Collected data
-*-
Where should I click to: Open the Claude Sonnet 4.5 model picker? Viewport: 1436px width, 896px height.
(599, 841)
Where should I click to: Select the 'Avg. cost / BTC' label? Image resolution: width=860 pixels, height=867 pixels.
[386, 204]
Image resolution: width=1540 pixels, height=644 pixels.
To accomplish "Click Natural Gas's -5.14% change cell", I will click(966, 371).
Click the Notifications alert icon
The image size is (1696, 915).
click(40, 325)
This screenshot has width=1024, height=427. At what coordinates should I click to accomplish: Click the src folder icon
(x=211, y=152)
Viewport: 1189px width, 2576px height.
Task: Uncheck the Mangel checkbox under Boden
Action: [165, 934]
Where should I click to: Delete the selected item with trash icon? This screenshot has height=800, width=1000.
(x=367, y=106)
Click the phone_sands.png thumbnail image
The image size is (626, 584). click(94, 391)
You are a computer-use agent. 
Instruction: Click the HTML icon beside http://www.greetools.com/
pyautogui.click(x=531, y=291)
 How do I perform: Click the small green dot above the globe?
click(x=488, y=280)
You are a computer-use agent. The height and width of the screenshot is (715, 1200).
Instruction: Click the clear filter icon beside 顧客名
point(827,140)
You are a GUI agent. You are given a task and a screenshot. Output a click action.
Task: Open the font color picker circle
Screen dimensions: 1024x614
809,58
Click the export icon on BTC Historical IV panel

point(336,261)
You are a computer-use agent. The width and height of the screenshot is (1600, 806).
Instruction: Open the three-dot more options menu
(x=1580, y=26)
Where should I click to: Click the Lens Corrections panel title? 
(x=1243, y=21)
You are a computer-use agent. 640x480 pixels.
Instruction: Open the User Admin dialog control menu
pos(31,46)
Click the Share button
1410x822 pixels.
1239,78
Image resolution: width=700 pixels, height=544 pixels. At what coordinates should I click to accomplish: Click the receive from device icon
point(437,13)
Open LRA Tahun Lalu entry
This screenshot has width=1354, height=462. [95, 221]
-*-
**About this task**
Working from the entries above, find every line in which the word "agent" occurs and copy it.

**Exercise answer**
You are a computer-use agent. 
You are a computer-use agent. The height and width of the screenshot is (715, 1200).
You are a GUI agent. You are given a task and a screenshot. Output a click action.
You are a computer-use agent. The width and height of the screenshot is (1600, 806).
You are a computer-use agent. 640x480 pixels.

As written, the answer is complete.